Have you ever wondered why your beautiful XML application stopped working? Instead you always get the error “parsing error: Server returned HTTP response code: 503 for URL: http://www.w3.org….”? I guess you have never noticed that your app is constantly accessing the W3C pages for every opened XML file – neither have I.
At least until recently. As soon as your XML app does not work anymore – you will definitely notice!
What has happed?
W3C decided to block all Java and Python based XML libraries that keep fetching a lot of DTD (Wikipedia) fom W3C sites whenever you open any XML file. (see W3C fights DTD traffic)
I do understand their reason. Even Apache’s XML parser xerces loads all DTDs all the time instead of loading them from a local copy. But they could have moved all DTDs to a subdomain and could work with Akamai to serve them.
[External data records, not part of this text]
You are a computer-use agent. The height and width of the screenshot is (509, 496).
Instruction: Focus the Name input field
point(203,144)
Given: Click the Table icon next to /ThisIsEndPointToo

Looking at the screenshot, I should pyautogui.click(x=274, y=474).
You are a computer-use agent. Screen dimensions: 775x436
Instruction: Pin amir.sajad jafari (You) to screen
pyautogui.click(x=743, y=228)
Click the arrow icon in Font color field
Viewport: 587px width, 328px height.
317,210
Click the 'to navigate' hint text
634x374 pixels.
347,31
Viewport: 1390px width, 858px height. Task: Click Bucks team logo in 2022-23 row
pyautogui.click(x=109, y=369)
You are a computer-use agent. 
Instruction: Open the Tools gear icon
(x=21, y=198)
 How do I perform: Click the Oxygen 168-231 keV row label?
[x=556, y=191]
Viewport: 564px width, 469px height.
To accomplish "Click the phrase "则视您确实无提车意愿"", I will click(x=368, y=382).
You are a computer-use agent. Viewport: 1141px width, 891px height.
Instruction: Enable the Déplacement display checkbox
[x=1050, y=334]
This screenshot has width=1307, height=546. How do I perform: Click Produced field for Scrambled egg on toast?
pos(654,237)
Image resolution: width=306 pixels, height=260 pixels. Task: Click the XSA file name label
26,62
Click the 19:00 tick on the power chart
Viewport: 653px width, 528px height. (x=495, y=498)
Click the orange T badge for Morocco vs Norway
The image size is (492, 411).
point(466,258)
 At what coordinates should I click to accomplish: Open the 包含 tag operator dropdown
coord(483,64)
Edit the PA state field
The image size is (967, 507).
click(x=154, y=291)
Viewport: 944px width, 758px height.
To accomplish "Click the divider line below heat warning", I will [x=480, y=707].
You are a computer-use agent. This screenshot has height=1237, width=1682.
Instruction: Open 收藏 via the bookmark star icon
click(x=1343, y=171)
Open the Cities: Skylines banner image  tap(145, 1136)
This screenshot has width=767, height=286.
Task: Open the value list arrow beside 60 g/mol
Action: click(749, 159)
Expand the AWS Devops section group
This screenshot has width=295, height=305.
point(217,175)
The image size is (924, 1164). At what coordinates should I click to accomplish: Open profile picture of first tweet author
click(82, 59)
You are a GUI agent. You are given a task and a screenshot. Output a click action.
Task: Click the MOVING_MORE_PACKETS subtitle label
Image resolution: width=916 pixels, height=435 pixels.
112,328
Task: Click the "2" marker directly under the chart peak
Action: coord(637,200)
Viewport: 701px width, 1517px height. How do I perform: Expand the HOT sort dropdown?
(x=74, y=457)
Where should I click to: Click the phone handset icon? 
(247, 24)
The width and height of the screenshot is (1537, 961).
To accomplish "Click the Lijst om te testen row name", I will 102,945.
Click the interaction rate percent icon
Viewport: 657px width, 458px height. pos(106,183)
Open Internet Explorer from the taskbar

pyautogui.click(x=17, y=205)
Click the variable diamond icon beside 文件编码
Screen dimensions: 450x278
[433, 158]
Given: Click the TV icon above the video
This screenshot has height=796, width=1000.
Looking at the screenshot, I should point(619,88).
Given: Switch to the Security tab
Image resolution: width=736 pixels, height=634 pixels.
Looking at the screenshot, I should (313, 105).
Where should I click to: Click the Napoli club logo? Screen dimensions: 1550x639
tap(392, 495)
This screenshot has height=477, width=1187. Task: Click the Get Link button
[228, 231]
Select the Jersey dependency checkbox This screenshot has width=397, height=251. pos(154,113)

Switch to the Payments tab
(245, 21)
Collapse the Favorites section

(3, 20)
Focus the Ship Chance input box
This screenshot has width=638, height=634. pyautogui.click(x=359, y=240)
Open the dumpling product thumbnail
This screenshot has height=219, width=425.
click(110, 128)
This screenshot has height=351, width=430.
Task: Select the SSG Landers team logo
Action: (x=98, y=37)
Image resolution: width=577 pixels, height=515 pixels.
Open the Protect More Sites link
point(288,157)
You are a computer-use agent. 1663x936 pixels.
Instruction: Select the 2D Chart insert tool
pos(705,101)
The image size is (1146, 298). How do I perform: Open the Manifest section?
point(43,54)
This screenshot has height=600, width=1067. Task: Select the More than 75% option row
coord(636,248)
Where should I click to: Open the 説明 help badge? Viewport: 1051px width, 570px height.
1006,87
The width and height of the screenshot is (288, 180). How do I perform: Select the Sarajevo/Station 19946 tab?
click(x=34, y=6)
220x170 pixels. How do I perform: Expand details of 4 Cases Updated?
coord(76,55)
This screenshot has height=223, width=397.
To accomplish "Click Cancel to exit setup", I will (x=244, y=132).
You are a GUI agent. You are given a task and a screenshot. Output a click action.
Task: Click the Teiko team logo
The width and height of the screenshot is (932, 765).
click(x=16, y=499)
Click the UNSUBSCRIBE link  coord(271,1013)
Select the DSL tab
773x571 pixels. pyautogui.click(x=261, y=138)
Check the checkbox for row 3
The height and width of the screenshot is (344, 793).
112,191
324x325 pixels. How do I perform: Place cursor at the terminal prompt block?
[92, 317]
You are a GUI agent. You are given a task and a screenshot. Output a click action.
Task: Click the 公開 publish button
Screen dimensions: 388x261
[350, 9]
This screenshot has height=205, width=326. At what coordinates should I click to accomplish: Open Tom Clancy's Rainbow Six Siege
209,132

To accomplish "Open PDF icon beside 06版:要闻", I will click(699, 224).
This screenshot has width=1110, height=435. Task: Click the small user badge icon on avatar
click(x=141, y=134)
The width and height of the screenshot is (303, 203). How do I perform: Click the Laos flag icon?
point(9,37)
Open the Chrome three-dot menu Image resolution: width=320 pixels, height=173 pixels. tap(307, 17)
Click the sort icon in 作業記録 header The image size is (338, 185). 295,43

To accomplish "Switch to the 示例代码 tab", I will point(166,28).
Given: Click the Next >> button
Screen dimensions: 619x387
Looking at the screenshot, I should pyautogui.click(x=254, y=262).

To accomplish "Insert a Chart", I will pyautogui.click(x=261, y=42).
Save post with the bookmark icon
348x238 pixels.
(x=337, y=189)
They must have activated their server changes recently because my app has definitely worked in January.
- Why is there no transition plan in place to mitigate the impact on XML
apps? - Why have the XML parser vendors failed to incorporate a local copy of
the DTDs into their libraries – the DTDs haven’t changed for years! - Why is there no download (zip) file for all necessary DTDs?
What to do
1) Use a squid-proxy with squirm to
redirect every DTD traffic to your own server where you have saved a
copy of all needed DTDs.
Unfortunately I have not found a comprehensive list of available
XML-DTDs nor any archive file to download them.
So you have to use “trial and error” to fetch all necessary files for your
application. I have done it for XHTML and you may download a ZIP file of
it (may be incomplete).
Be careful to set a proxy server at the command line of your java app
by adding: “-Dhttp.proxyHost=PROXY -Dhttp.proxyPort=PROXYPORT”
I have never managed to set these values utilizing
“System.setProperty(…);”
Use the follwing rules with squirm:
regexi .*/DTD/(xhtml[-_a-z0-9A-Z]+\.(dtd|mod|ent))$ http://www.yourserver.com/your-dtds-copy/\1 ^http://www.w3.org/
regexi .*/TR/xhtml-basic/(xhtml[-_a-z0-9A-Z]+\.(dtd|mod|ent))$ http://www.yourserver.com/your-dtds-copy/\1 ^http://www.w3.org/
2) Or use a catalog file for your XML parser if you are able to manipulate the
source code of your app.
- http://www.sagehill.net/docbookxsl/UseCatalog.html
- http://xml.apache.org/commons/components/resolver/resolver-article.html#ctrlresolver
(nr)